TEXT FOR ANALYSIS.
That quickly changed.

Meeks, 28, didn't realize she was in labor until she got to the hospital in her hometown of Princeton, W.Va., and learned her contractions were three minutes apart. That Monday night a little more than a month ago, she gave birth by Caesarean section to Kendyll and Kylie.

Employees from Carilion Roanoke Memorial Hospital came to monitor her delivery and then whisked her newborn babies away by ambulance to Roanoke Memorial for advanced care, leaving Meeks, who had to rest until she was stable enough to go to Roanoke about two days later.

"It's very scary, very hard, it's not anything anyone would want to do, to watch your babies be wheeled away with tubes out their bellies, out their noses," Meeks said.

In Roanoke, Meeks learned the value of the Kangaroo Care, or skin-to-skin therapy, as a way to be close to her babies. She described such bonding as especially important because her preemies were in incubators and on continuous positive airway pressure machines and ventilators to help with their breathing.

To do the therapy, a parent holds the diaper-clad baby directly on his or her bare chest so that the baby's head is above the heart. If the baby is small enough, the baby can be placed inside a parent's shirt or have a blanket placed on the back for warmth.

The therapy may help with breast-feeding as well as medical, emotional and psychological aspects of the parent-child relationship, proponents say.

The practice started in Bogota, Colombia, where it is called Kangaroo Mother Care, or KMC, and is more common in developing countries.

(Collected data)
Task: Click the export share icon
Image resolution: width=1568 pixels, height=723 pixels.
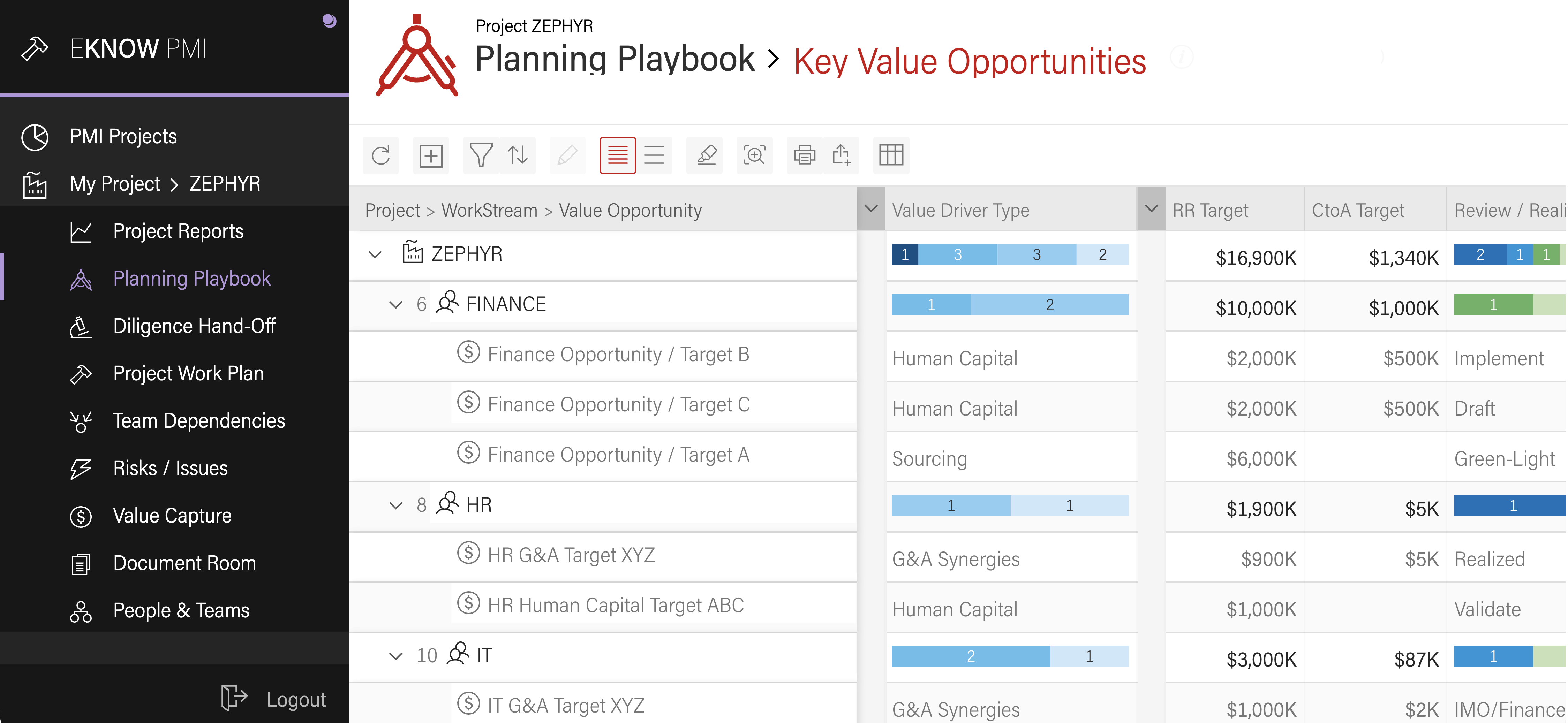Action: pyautogui.click(x=841, y=155)
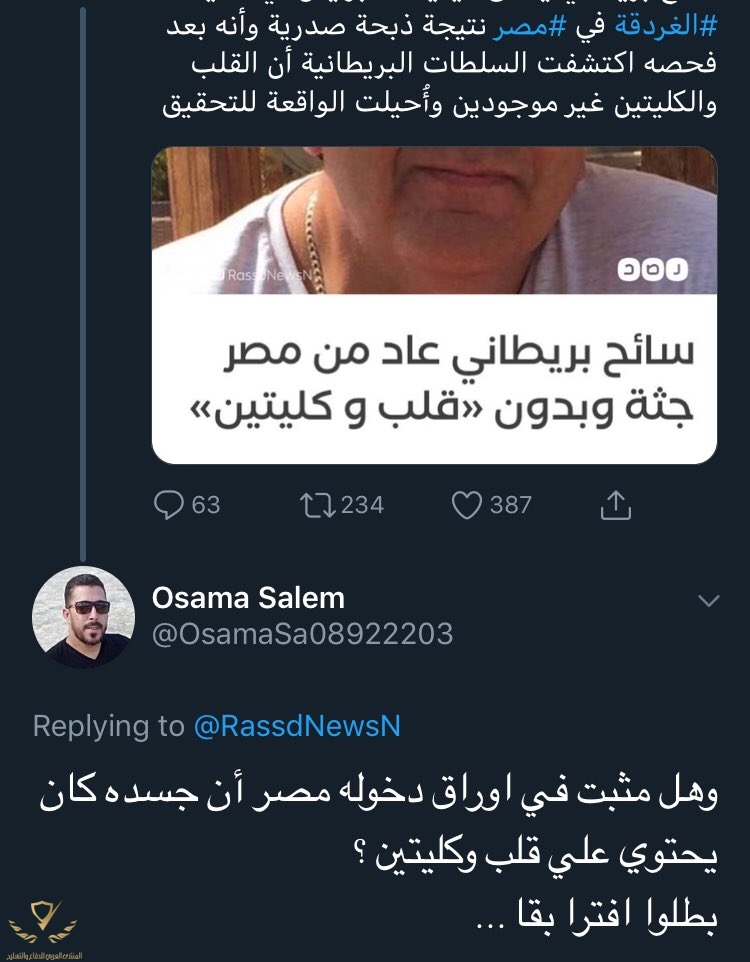Expand the chevron menu on Osama's reply

pyautogui.click(x=708, y=601)
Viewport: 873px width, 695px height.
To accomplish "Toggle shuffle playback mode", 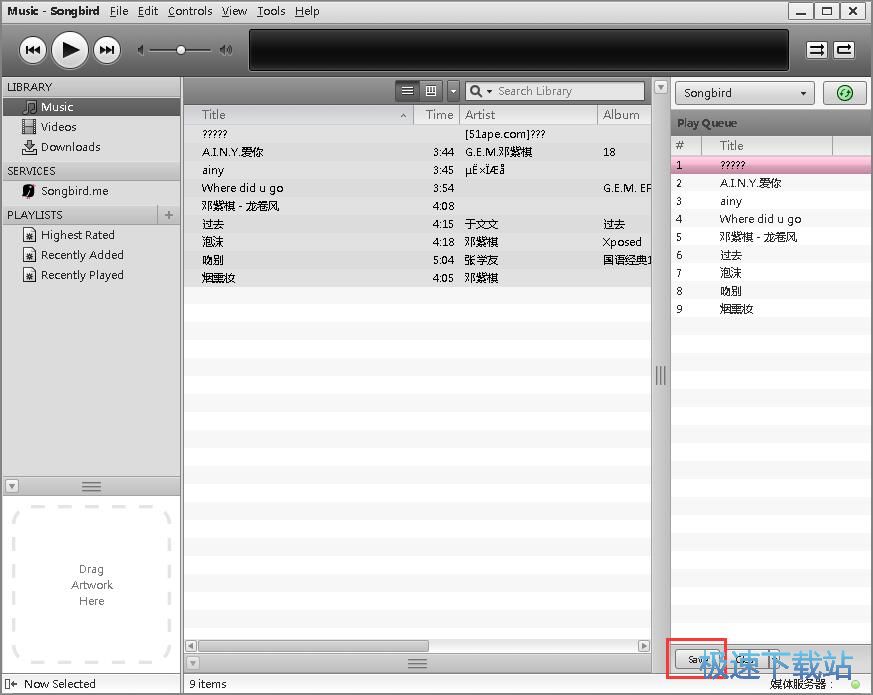I will tap(817, 50).
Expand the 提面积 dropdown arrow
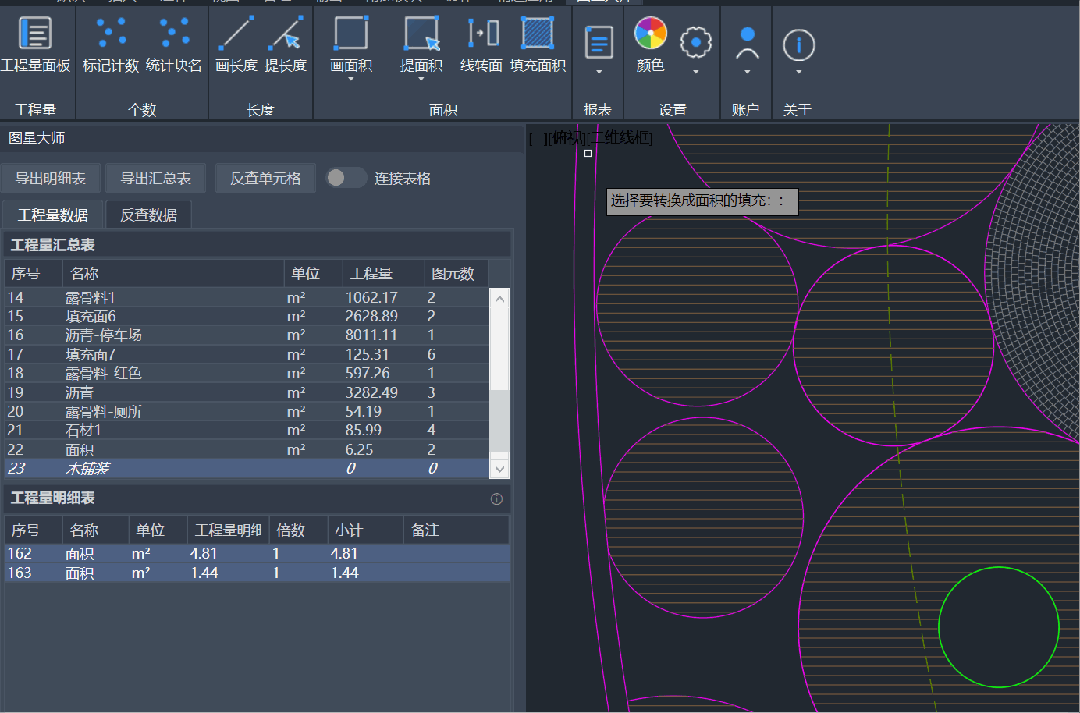 click(x=421, y=79)
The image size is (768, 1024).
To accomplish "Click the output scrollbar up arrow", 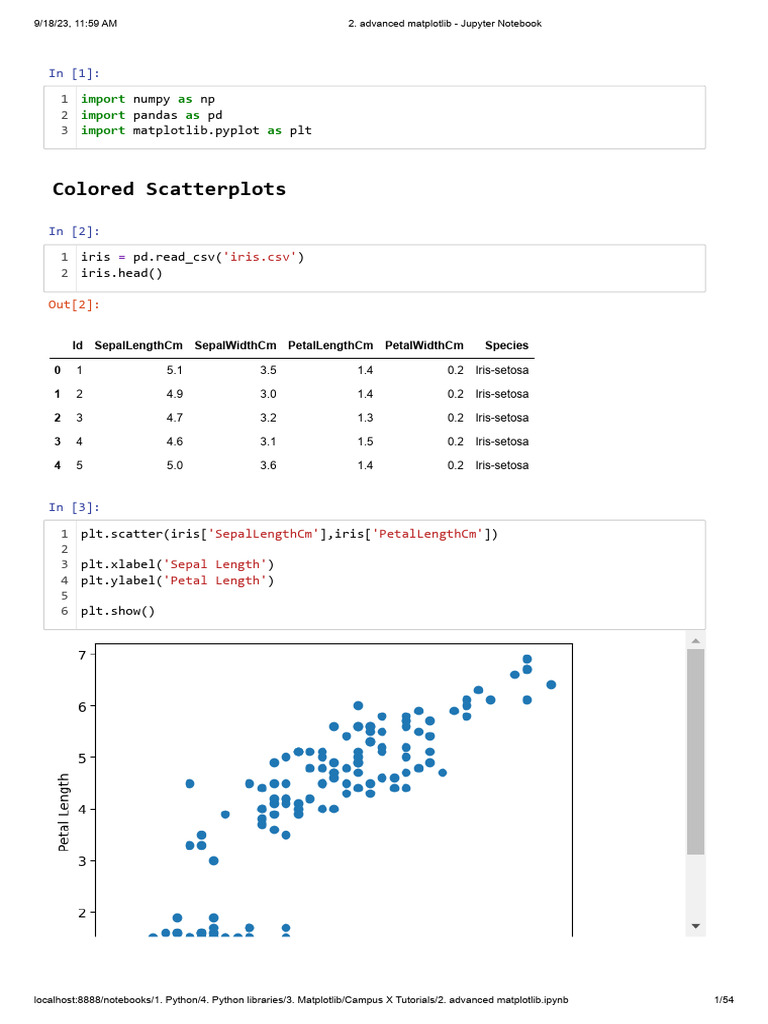I will pyautogui.click(x=695, y=639).
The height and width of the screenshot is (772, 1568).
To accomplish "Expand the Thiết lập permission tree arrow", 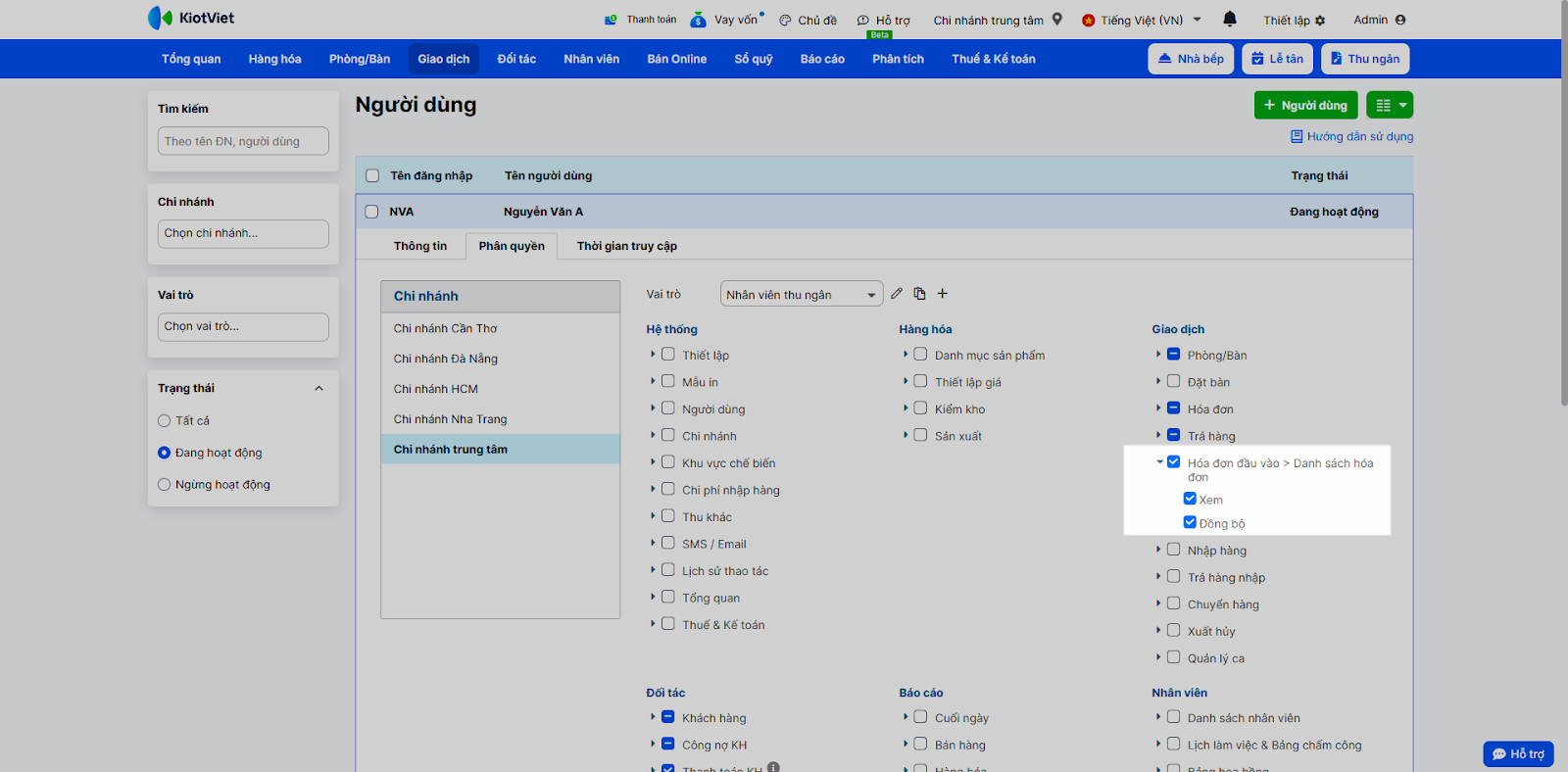I will pyautogui.click(x=653, y=355).
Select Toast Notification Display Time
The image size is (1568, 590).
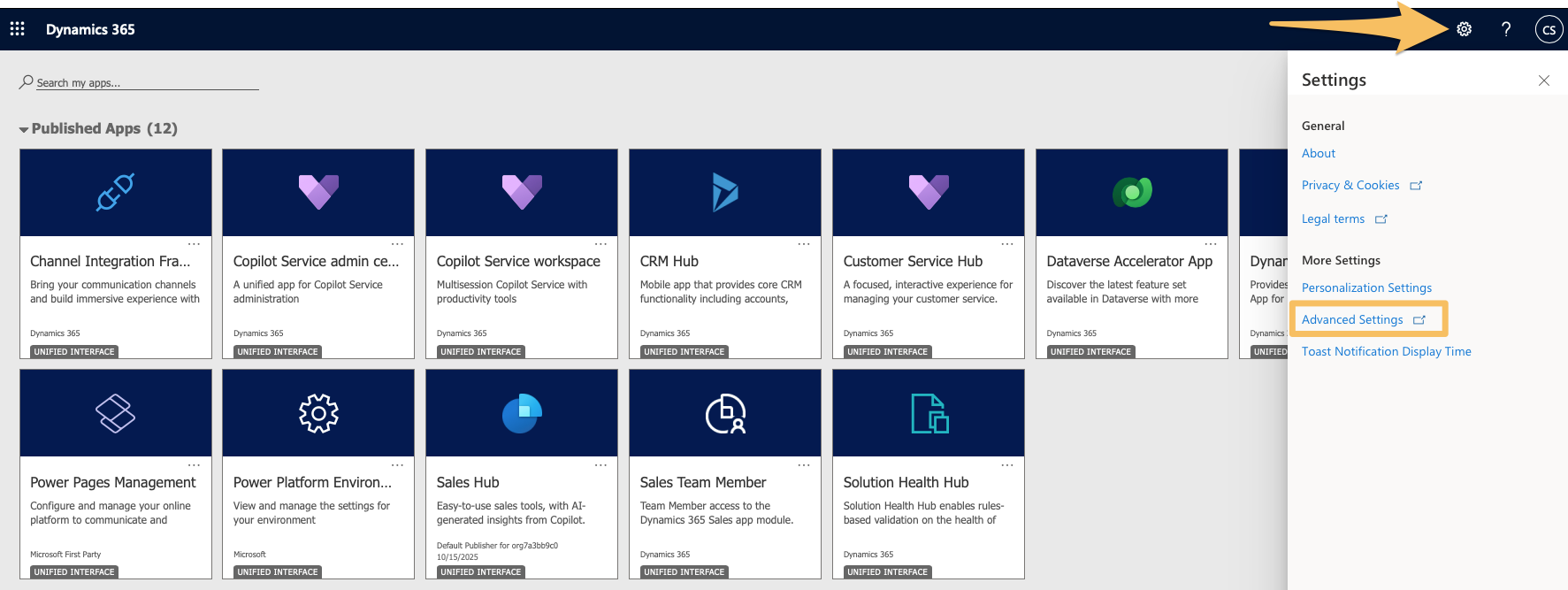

THE PROBLEM. Write what comes next in the article on Kangaroo Care, starting after its final sentence. The material has no connection to the article on Kangaroo Care.

EXERCISE OUTPUT.
In 1983, many doctors in the Colombian capital noticed that preemies were dying largely because of unreliable equipment and power in the hospitals. So, they decided to see whether babies would fare better if their mothers held them under their shirts or in specially designed pouches. They discovered that KMC decreased mortality rates to 30 percent, from 70 percent.

Tracey Zadell, a Carilion nurse and lactation consultant, described how separation is common but abnormal and harmful. In contrast, she described the therapy as natural, adding, "It's like continuing the pregnancy."

Zadell and Julie Taylor, another nurse, encourage the practice for all babies, especially preemies and emphasize that both mothers and fathers can do the therapy.

Neonatal nurses at Carilion started encouraging the practice about 10 years ago. At the time, Sharla Cooper, a registered nurse at Carilion and former professor at Radford University, was doing research on the technique.

Lisa DiMenna, a neonatal nurse, examined 17 studies published between 1990 and 2003 that analyzed the benefits of the therapy.

DiMenna found that infants held skin-to-skin stayed warm, had regular heart rates and respirations, deeper sleep, more alert activity, less crying, no increase in infections, greater weight gain and earlier discharge. Meanwhile, mothers had longer and more productive lactation, and both parents felt closer to their infants and more confident about caring for them.

In an article titled "The Importance of Skin to Skin Contact," Dr. Jack Newman, a Canadian doctor who specializes in breast-feeding and started the Newman Breastfeeding Clinic & Institute in Toronto, writes that the practice has several benefits for babies who did the practice an hour immediately after birth.

Babies were more likely to latch on and latch on well, be less likely to cry and more likely to breast-feed exclusively longer. They also had more stable and normal skin temperatures, heart rates and blood pressures as well as higher blood sugars.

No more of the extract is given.